Bacauan Festival 2026
    Cultural / Barangay Fiesta

    TL;DR
    Key Highlights

    • Experience the magic of community-driven conservation at Bacauan Festival 2026!
    • Join hands in planting mangroves and protecting El Nido's vital ecosystems!
    • Immerse yourself in vibrant local culture with unforgettable performances and celebrations!
    • Discover the hidden beauty of Dewil Mangrove Forest, a must-see ecological treasure!
    • Be part of a heartfelt movement that connects people and nature like never before!
    Second week of July
    Free
    Event Venue
    Brgy. New Ibajay, El Nido
    Palawan, Philippines

    Bacauan Festival 2026

    Bacauan Festival 2026 in Palawan: El Nido's Most Heartfelt Celebration of Mangroves and Community

    The Bacauan Festival is a growing annual event held in Barangay New Ibajay in El Nido, Palawan, built around mangrove planting, cultural celebration, and deep community pride for one of the island's most important and underappreciated ecosystems. Instagram and El Nido Tourism's own Facebook page describe it as held every second week of July in Barangay New Ibajay, the heart of El Nido's mangrove ecosystem, while official El Nido Tourism posts confirm the event is organized by the Local Government Unit of El Nido.

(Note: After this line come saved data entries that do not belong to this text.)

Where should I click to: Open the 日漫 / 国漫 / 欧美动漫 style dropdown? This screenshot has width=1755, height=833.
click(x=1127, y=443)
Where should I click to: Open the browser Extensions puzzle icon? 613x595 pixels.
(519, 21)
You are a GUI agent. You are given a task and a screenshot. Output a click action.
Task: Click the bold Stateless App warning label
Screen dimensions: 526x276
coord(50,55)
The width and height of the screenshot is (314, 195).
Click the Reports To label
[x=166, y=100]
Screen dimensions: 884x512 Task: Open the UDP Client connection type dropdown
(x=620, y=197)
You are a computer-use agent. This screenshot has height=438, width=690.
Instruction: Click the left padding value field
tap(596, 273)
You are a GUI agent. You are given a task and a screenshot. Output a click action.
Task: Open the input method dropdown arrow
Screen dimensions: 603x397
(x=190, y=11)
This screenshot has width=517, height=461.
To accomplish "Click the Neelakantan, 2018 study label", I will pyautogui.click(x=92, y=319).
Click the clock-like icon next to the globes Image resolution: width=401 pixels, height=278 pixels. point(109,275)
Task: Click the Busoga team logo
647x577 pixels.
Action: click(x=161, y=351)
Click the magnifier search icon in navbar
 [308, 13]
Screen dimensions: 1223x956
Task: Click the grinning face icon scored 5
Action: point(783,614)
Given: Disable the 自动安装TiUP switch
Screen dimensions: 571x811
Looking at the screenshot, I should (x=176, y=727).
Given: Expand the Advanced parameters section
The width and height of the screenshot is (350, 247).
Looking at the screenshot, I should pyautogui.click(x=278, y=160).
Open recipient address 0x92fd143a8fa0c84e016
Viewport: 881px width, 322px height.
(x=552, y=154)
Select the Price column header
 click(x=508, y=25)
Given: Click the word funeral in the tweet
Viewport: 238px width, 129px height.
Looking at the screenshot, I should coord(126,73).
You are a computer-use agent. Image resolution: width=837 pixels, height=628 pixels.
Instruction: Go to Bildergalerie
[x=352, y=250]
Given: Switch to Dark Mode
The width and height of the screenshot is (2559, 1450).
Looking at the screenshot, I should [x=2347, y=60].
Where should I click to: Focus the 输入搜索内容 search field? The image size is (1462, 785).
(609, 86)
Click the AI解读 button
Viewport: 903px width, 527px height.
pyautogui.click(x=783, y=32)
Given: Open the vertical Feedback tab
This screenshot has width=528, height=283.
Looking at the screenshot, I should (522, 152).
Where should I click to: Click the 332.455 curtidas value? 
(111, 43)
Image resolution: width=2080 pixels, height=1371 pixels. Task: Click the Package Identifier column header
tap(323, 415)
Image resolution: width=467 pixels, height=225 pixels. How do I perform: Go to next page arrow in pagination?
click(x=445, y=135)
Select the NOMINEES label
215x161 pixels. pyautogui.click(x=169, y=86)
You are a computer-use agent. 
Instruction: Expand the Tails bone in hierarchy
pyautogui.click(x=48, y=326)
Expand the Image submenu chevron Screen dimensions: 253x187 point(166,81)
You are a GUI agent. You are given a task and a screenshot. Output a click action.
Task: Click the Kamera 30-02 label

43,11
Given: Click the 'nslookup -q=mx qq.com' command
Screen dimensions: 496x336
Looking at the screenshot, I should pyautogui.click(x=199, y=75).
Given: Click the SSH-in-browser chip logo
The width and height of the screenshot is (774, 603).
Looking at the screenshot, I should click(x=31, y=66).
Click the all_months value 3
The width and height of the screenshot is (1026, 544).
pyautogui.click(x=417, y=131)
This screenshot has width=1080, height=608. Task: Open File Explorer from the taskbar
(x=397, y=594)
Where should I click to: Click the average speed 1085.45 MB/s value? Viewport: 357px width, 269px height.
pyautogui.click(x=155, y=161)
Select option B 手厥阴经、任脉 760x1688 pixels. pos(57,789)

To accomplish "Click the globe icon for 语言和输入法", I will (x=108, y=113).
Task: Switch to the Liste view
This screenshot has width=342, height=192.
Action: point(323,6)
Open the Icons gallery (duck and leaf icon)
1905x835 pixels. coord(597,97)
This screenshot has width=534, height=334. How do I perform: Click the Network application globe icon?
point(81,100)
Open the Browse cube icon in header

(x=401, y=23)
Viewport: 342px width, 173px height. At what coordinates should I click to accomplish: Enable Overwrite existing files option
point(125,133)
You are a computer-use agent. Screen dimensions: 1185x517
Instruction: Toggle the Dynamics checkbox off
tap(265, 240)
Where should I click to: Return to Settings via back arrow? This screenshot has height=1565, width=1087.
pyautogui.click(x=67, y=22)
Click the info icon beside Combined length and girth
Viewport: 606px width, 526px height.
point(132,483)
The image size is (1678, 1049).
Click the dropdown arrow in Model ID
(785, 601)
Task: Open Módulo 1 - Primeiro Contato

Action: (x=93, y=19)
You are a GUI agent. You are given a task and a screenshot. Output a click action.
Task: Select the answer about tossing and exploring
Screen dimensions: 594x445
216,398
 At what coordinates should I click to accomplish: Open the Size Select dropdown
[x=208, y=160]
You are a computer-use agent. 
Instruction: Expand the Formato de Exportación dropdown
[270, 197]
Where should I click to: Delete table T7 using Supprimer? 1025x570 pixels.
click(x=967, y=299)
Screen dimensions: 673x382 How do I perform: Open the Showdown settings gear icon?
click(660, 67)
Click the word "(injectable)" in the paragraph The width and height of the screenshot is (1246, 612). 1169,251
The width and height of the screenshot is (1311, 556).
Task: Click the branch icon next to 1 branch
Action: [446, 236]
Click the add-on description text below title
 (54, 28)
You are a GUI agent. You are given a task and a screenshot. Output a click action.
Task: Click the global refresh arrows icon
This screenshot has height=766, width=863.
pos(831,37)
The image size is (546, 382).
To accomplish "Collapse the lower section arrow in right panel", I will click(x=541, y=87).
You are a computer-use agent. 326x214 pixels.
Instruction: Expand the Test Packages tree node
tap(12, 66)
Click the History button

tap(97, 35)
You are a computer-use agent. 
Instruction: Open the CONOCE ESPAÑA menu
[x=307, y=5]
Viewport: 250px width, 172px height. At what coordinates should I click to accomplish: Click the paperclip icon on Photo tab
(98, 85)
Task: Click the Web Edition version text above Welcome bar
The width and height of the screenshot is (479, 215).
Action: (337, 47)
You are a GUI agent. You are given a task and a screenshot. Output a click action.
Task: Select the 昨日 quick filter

    The 2025 edition was the 4th Bacauan Festival, originally scheduled for July 19 before being rescheduled to August 2, which means the 2026 edition will be the 5th Bacauan Festival. Based on the confirmed annual pattern of the second week of July, the 2026 edition is most likely expected around that same window, though official dates have not yet been announced.


    What Is the Bacauan Festival?

    The word "bacauan" or "bakawan" is the Tagalog and Filipino term for mangrove, and this festival is exactly what the name suggests: a vibrant, community-centered celebration of Palawan's mangrove forests, the people who protect them, and the rich ecological and cultural life those forests support.

    The festival was born from the work of the Dewil Eco-Mangrove Association, known as DEMA, a grassroots conservation group based in Barangay New Ibajay. DEMA has been safeguarding and facilitating ecotourism in the area since 2018, and the organization initiated the first Bakawan Festival in El Nido in June 2022 as a way to celebrate local culture while planting approximately 5,000 mangrove saplings.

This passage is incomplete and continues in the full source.